Legislators in Pennsylvania are considering a bill that would make it easier for victims of sexual abuse to seek justice in the courts.
The move comes in the wake of a recent report by Pennsylvania Attorney General Josh Shapiro, which detailed numerous cases of sexual abuse of children by Catholic priests. The report was highly critical of church officials, asserting that they engaged in a cover-up by moving priests who committed such offenses to other parishes.
The news site PennLive.com reported that the bill, which has passed the Pennsylvania House of Representatives, “eliminates all criminal statutes of limitations on future child sexual abuse cases, extends the deadline for civil cases against perpetrators and those who supervise them to age 50 and creates a new, retroactive component permitting past victims who are timed-out of the legal system at present a temporary, two-year window to file civil suits.”

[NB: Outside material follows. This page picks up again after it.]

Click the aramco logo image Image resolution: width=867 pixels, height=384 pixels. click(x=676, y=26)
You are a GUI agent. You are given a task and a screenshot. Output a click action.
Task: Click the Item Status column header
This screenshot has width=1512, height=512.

Under current Pennsylvania law, adults who were sexually assaulted as children can press for criminal charges to be brought only until age 50, and they can’t bring civil suits if they are over age 30.

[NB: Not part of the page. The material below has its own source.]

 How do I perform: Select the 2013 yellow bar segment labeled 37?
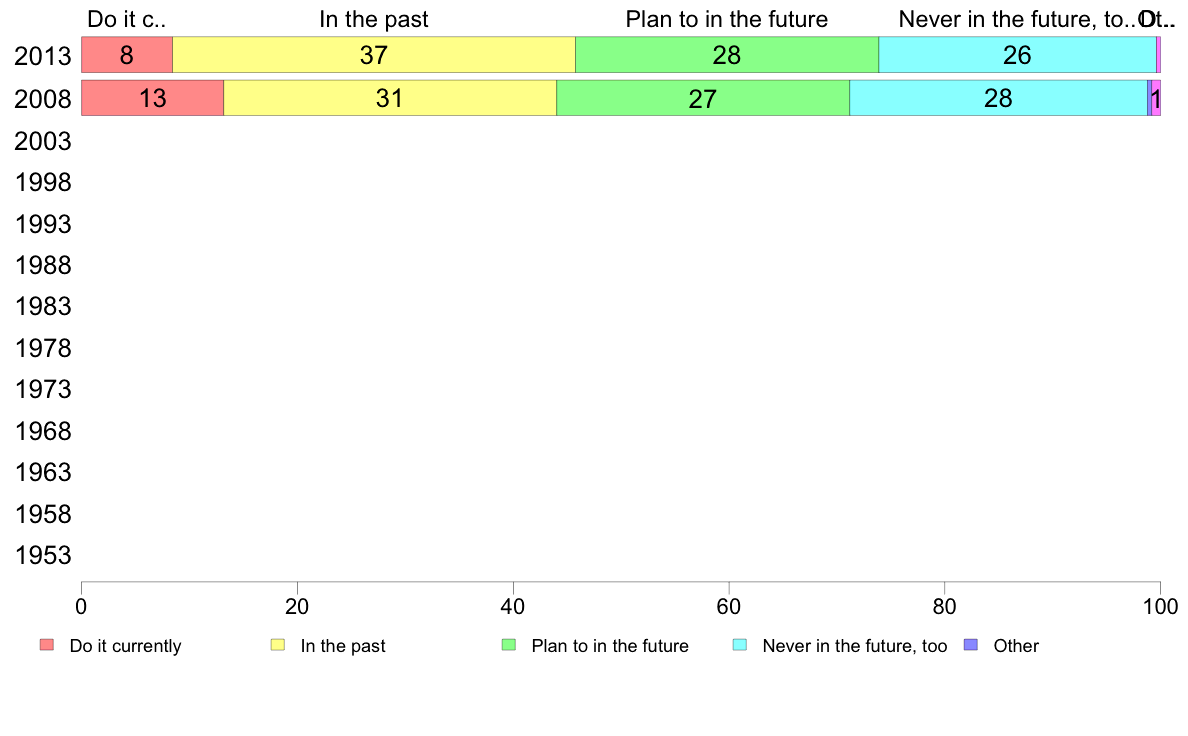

The measure was sponsored by state Rep. Mark Rozzi (D-Berks County), who was himself assaulted by a priest when he was a child. Rozzi thanked his colleagues for approving the measure.
“All victims ever wanted was an opportunity for justice, to be able to walk into that court of law and expose their perpetrators. And maybe we can protect future kids from being abused,” Rozzi said.
Lobbyists for the Catholic Church have opposed the bill, and it faces an uncertain fate in the state Senate.